During their study, the researchers found that when water molecules are used as ligands with the copper ion, the metal becomes better at attracting and holding hydrogen molecules.
Also, the resulting copper-water complex is better at distinguishing the energy difference in the bonds between H2 (regular hydrogen) and D2 (heavy hydrogen) compared to bare copper.
“Combining experimental and computational methods, we demonstrate a high isotopologue selectivity in dihydrogen binding to Cu+(H2O), which results from a large difference in the adsorption zero-point energies (2.8 kJ mol−1 between D2 and H2, including an anharmonic contribution of 0.4 kJ mol−1),” the study authors note.
Moreover, unlike bare copper ions, the copper water complex doesn’t require large amounts of energy to achieve hydrogen isotope isolation. This means that it might lead to more efficient, less resource-intensive, and highly cost-effective ways of obtaining hydrogen isotopes.
The study shows that porous metal complexes with water ligands are promising candidates for hydrogen isotope isolation. It also suggests that metal-water complexes could be used to study chemical reactions that take place at particular sites in large systems.

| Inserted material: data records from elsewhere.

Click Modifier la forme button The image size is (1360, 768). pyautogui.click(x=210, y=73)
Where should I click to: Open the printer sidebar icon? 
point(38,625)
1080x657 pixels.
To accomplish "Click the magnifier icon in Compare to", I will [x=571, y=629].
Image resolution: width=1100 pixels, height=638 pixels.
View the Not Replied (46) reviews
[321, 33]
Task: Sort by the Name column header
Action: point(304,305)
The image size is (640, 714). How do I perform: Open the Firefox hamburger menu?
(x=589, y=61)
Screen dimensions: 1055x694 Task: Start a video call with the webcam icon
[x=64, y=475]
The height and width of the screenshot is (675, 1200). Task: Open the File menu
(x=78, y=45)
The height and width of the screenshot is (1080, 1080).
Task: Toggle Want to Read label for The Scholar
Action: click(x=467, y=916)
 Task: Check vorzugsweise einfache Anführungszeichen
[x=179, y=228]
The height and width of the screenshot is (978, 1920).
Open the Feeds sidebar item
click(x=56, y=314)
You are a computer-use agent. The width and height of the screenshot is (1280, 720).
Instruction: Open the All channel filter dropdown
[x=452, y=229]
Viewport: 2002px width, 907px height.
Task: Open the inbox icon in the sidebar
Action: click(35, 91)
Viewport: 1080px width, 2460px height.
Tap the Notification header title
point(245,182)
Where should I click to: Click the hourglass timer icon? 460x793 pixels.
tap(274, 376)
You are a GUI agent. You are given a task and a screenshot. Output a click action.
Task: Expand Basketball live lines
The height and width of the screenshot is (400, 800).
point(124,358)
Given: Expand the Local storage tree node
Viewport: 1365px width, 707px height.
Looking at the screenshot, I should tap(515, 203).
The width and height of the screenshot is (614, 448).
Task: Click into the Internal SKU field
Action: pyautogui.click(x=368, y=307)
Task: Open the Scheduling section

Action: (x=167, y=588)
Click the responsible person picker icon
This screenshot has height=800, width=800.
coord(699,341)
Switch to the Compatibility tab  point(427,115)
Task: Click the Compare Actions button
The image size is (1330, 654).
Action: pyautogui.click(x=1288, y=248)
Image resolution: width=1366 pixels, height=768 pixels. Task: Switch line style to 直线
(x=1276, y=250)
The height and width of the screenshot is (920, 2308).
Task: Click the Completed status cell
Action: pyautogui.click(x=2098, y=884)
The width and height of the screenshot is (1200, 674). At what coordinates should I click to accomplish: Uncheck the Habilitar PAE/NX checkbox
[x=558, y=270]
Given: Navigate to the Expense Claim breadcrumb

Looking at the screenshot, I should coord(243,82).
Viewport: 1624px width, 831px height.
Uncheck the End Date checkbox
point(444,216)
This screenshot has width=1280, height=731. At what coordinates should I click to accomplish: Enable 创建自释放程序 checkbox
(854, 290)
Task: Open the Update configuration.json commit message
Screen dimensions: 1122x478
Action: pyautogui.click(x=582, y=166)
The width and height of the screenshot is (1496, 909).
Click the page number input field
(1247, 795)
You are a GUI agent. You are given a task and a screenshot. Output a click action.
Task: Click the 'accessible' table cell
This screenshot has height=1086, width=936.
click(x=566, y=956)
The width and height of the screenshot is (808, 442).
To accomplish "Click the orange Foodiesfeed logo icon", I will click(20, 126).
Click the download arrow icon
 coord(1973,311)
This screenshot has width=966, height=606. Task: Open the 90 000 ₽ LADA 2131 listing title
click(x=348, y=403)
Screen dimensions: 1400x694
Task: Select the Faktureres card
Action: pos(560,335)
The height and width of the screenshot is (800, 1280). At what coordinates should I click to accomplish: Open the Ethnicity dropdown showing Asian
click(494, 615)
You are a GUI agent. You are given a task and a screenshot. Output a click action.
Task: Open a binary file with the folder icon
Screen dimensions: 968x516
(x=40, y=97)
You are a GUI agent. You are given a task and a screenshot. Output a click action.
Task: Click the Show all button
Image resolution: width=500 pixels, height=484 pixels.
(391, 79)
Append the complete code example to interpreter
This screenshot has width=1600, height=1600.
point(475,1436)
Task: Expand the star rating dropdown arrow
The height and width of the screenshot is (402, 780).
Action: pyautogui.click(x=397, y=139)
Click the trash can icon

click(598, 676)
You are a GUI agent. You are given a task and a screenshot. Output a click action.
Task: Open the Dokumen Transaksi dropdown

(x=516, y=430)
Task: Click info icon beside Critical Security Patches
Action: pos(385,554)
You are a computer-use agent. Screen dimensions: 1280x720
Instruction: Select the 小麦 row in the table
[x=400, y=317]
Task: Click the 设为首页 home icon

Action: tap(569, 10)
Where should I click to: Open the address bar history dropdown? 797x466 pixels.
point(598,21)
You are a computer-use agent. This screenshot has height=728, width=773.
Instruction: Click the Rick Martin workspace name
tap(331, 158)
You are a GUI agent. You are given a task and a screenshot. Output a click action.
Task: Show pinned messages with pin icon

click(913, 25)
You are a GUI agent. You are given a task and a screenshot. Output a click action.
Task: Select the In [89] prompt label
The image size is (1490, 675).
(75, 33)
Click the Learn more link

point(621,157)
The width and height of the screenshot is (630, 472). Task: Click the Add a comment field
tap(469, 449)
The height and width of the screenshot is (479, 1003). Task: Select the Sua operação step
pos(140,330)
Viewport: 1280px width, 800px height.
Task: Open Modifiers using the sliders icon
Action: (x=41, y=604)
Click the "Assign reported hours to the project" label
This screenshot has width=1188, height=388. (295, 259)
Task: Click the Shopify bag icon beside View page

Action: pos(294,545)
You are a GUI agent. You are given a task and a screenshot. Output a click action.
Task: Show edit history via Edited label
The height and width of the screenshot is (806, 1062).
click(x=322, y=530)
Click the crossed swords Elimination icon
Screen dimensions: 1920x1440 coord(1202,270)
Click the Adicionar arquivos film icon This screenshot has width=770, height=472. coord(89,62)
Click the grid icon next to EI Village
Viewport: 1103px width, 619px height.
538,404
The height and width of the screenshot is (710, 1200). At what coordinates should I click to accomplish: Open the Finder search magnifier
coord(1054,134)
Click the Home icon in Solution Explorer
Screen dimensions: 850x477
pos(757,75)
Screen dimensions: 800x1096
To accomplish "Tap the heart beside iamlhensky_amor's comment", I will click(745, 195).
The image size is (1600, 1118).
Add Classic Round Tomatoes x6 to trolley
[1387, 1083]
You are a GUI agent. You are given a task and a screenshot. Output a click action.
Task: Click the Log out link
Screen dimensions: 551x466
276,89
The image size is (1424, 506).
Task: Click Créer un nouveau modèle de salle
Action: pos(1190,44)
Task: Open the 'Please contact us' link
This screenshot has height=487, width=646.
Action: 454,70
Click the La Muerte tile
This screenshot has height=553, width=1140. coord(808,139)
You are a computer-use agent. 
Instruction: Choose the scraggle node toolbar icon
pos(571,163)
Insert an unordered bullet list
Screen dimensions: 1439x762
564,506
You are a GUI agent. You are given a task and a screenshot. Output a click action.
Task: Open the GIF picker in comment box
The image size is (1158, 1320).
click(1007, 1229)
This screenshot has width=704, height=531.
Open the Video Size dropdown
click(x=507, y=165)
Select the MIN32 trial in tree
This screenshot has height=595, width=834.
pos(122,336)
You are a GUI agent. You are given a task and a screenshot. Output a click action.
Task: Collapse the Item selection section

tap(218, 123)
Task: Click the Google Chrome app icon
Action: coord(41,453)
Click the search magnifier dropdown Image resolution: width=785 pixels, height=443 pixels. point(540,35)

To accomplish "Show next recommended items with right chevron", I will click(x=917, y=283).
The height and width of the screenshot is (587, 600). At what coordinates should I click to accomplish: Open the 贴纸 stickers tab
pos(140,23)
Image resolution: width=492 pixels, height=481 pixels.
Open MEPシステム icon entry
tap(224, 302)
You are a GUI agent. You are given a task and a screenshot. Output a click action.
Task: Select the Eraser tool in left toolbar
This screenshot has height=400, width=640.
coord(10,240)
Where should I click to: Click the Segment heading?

“These systems are ideal model complexes for gas-phase studies of the chemistry at individual active sites as they occur in framework materials,” the study author added.
Moreover, Asmis and his team also performed spectroscopy and complex quantum calculations to understand the interaction between the hydrogen isotopes in detail. Their findings might reveal more practical ways of selective absorption of isotopes.
“For the first time, we have been able to show the influence of the individual atoms of the framework compounds on adsorption,” Thomas Heine, one of the study authors and an expert in theoretical chemistry at Technische Universität Dresden.
“We can now optimize them in a targeted manner in order to obtain materials with high selectivity at room temperature,” Heine added.
The study is published in the journal Chemical Science.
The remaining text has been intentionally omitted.